A fixed salary functions like a salary, but it also includes overtime. To explain, imagine you agree to pay your chef a fixed salary of $1,000 per week in exchange for a 40-hour work week. With this arrangement, if the restaurant is slow and your chef works fewer hours, he or she can still count on getting a full paycheque. This helps your business attract top talent to stay competitive with other restaurants. If you offer a fixed salary and your chef works more than the hours outlined in the agreement, you have to pay for those hours based on an hourly rate. In this case, your chef earns $25 per hour.

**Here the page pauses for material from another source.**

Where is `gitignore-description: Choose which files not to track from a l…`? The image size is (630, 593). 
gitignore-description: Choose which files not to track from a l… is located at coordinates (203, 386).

You must pay that rate on all hours up to 44 per week, and any hours over that must be compensated at time and a half.

Working Holidays

Canada requires employers to give their workers time off on certain holidays or pay workers extra for working those days. If your restaurant closes on holidays, you can simply pay your chef the regular daily rate. If your chef works on the holiday, you have two options:

  • You can give your chef another day off during that week and pay the usual weekly salary.
  • If your chef is going to work on the holiday and not take another day off, you need to pay the premium holiday rate. This rate is 1.5 times your employee’s regular hourly rate, and your employee gets this amount in addition to regular pay. In most cases, the holiday rate ends up being your chef’s hourly rate times 2.5, but that can vary based on how much your chef worked in the last four weeks.

As an employer, you have to remember and deal with lots of labour laws. With chefs, you can pay an overtime exempt salary, but they have to work in a managerial capacity for this to be possible. In all other cases, you need to pay your chefs hourly or fixed salaries, and calculate holiday pay accordingly.